*YOUR INSTRUCTIONS*:
Exactly as written, print each record in the listing.

*TASK INPUTS*:
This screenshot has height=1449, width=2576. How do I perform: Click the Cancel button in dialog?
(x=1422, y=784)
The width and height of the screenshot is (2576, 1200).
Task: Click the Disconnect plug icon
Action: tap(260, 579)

*THE ANSWER*:
This screenshot has height=1449, width=2576. How do I perform: Click the Cancel button in dialog?
(x=1422, y=784)
The width and height of the screenshot is (2576, 1200).
Task: Click the Disconnect plug icon
Action: tap(260, 579)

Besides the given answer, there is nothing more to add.